It is impossible to predict how each body’s person will react individually, but the most common side effects are already known
An article from Church Militant website has echoed an interview in which a man that self-identifies as Mike Yeadon, former employee at Pfizer, suggests to stop administering vaccines against covid-19 if their side effects are not known. This is a MISLEADING assertion: yes, it is impossible to predict how each body’s person will react to the vaccine individually, but the most common side effects are already known.
"Where is your medical ethics? Stop giving these experimental vaccines to people when you don't know what the side effects will be. Stop giving them to people who are not at risk of dying from the virus. Just stop! People are dying."
In order for a vaccine or by any other type of drug to be approved by the drug regulatory agencies, they must pass through three phases of clinical trials, which certify their safety and efficacy. The frequency of side effects are already observed in phase I, long before the efficacy of the injection is even analysed.
Concerning vaccines against covid-19, it is known that the majority cause mild side effects as light fever and redness at the injection site. It is still early to know the more rare side effects, as these are often not detected until one moves from working with thousands of volunteers to working on a much larger scale and over a longer period of time. This post-approval surveillance phase is known as phase IV of the clinical trials.
The risk/benefit balance
The alleged physician has also highlighted that they should no longer be given “to people who are not at risk of dying due to the virus” since, as the side effects are not known, this could be counterproductive. Precisely one of the aspects that regulatory agencies such as the European Medicines Agency (EMA) take most into account is what they call the risk/benefit balance, i.e. whether the benefits of vaccination outweigh the risks involved in doing so: “In countries with several vaccination options, it can be considered to limit the use of AstraZeneca’s or Janssen’s vaccines, which have been associated with rare thrombosis cases”, to groups where the vaccine represents a higher benefit-risk, i.e. people aged 50 years and older," says Adelaida Sarukhan, immunologist and scientific writer at ISGlobal. These people have a much higher risk of hospitalisation or death from COVID and, "from what has been seen so far, a lower risk of developing this type of thrombus", she states.
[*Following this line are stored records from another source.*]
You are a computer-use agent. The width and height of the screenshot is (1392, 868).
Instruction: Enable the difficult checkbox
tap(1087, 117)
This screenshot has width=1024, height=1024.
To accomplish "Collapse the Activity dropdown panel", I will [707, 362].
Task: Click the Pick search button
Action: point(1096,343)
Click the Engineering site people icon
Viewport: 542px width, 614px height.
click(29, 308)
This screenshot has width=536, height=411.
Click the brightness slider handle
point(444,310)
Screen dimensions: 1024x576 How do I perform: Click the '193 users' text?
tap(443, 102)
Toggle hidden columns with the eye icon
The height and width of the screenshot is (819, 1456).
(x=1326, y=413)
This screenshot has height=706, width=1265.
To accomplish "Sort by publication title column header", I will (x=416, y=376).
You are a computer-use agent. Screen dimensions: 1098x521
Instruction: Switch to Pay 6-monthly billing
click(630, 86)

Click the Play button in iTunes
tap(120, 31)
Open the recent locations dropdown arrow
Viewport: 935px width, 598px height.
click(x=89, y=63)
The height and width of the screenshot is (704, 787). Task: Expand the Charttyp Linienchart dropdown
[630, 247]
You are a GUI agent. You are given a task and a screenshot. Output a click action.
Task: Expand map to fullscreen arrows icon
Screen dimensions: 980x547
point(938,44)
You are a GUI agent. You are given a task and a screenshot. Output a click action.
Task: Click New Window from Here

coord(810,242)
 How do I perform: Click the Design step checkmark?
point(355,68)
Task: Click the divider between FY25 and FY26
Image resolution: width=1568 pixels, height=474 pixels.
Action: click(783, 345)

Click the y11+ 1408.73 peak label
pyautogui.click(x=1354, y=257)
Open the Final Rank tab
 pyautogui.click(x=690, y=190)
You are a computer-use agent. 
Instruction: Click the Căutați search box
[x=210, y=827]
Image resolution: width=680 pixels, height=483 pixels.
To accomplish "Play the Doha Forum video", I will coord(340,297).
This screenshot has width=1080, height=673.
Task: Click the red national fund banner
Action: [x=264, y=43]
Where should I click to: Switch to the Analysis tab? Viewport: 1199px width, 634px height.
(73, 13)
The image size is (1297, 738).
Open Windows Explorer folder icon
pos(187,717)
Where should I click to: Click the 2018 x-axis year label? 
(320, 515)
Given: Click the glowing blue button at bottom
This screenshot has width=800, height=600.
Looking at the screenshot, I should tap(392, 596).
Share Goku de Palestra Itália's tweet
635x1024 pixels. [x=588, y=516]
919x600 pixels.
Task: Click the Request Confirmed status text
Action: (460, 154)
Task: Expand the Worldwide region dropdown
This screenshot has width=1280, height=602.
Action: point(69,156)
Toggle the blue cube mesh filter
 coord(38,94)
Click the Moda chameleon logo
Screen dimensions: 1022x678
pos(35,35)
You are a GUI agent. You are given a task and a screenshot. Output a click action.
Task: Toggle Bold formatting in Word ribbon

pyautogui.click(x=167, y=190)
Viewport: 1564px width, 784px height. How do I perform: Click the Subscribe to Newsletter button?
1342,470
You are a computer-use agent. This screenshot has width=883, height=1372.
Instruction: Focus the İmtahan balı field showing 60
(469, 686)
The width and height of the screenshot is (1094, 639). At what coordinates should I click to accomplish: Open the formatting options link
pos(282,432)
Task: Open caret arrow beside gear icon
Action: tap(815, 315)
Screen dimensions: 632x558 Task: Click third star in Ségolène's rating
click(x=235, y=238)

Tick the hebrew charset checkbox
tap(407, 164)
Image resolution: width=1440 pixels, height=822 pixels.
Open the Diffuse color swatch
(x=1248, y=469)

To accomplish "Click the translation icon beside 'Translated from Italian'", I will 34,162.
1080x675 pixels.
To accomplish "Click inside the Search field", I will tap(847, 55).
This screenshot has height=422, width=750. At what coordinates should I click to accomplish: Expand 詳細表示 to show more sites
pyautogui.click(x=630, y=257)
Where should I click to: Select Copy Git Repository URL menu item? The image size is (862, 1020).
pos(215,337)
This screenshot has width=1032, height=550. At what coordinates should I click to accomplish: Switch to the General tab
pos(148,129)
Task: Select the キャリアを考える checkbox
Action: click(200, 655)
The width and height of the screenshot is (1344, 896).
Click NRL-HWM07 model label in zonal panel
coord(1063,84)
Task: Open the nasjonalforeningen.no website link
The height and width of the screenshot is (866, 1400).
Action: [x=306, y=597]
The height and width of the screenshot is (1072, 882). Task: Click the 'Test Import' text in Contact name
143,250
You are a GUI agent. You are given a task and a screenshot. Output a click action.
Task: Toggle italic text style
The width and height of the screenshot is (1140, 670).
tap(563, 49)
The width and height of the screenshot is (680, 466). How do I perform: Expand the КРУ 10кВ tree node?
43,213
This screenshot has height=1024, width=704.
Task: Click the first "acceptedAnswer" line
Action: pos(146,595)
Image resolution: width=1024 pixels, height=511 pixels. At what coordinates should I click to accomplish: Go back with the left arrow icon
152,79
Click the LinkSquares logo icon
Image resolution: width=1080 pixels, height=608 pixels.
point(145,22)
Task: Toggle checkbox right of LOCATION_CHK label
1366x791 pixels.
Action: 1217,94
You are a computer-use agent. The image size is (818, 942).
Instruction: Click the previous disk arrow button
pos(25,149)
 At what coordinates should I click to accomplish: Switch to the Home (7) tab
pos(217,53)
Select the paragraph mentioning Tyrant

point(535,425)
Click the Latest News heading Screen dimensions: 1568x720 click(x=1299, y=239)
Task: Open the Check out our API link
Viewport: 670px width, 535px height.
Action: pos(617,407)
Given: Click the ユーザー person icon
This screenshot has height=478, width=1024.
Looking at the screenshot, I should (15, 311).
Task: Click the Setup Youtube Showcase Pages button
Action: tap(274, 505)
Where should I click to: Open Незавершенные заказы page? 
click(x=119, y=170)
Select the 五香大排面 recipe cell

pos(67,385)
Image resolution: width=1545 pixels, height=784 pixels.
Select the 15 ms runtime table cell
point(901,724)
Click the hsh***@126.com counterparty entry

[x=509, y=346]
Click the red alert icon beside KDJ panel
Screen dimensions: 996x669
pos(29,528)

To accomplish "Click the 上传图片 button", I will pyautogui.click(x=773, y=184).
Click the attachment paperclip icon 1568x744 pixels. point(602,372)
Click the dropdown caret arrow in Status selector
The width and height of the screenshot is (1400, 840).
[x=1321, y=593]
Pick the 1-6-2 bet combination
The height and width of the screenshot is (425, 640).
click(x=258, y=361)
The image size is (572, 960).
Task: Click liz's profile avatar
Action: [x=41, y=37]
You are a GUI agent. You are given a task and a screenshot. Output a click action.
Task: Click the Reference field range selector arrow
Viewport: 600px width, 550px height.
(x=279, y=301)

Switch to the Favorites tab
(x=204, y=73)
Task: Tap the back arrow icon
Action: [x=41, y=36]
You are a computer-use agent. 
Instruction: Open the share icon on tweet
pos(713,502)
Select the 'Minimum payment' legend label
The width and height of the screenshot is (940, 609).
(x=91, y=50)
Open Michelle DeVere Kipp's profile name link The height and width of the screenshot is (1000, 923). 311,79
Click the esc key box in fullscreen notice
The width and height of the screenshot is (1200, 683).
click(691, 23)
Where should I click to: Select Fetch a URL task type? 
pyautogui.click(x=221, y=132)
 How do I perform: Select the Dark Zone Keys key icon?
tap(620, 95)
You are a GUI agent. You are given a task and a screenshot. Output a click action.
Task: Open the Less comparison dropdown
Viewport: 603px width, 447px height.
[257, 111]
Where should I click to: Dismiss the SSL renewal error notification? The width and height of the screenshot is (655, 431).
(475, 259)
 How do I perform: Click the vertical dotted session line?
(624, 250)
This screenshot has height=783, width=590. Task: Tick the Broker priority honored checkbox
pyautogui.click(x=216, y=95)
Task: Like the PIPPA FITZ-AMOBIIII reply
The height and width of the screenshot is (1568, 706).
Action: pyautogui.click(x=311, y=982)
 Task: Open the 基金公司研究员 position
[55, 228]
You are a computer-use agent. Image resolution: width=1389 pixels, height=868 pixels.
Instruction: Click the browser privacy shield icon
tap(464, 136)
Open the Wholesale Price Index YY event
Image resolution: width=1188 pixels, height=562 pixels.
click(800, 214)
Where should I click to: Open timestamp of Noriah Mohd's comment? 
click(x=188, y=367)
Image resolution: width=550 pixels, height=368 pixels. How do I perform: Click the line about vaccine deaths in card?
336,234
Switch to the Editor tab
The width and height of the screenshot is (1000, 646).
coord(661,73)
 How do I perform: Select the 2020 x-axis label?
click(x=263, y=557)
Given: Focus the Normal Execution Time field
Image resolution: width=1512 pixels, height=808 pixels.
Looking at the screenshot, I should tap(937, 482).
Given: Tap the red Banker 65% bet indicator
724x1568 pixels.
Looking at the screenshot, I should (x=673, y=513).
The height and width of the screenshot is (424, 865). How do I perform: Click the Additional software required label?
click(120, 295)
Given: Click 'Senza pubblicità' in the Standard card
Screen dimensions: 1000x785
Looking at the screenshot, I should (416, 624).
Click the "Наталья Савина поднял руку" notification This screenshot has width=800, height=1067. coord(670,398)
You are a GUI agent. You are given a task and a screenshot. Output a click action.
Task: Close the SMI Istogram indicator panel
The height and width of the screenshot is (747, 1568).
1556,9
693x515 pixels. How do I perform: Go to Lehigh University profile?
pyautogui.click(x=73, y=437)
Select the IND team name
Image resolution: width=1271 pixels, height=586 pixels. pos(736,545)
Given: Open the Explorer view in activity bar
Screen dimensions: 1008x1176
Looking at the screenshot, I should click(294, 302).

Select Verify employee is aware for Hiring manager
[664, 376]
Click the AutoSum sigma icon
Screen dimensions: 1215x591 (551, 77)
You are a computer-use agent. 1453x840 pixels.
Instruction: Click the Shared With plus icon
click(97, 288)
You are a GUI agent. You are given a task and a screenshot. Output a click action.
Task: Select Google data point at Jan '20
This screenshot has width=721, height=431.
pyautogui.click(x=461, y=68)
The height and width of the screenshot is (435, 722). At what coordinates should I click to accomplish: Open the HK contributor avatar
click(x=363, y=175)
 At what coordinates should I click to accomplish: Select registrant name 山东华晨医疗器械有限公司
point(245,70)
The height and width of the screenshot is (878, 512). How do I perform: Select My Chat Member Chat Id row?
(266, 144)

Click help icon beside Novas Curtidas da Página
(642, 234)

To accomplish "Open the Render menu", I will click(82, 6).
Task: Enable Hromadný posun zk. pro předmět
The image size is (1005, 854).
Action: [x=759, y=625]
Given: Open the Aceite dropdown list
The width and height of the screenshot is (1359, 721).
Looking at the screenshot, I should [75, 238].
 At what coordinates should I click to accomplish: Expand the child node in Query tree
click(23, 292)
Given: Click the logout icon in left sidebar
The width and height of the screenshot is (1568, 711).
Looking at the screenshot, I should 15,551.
This is one of the reasons why AstraZeneca’s injection is not being recommended for under-30’s people in the UK, as with other vaccines available for this group, they do not consider it worthwhile to expose them to the risk of thrombosis, however rare this side effect may be.
However, the benefit/risk computation also depends on the probability of infection: “In places with high incidence of cases, the vaccine provides much more benefits than risks, even in younger populations, points the immunologist.
On the other hand, it is important to remember that vaccination is not only a way to protect who is receiving the vaccine, but also the rest of the population. A recent study of The Centers for Disease Control and Prevention (CDC) indicates that Pfizer’s vaccine reduces transmission, also avoiding the development of severe disease. This means that vaccinating population groups that are not at a risk of dying is beneficial as a way of reducing transmission of the virus to other more vulnerable groups.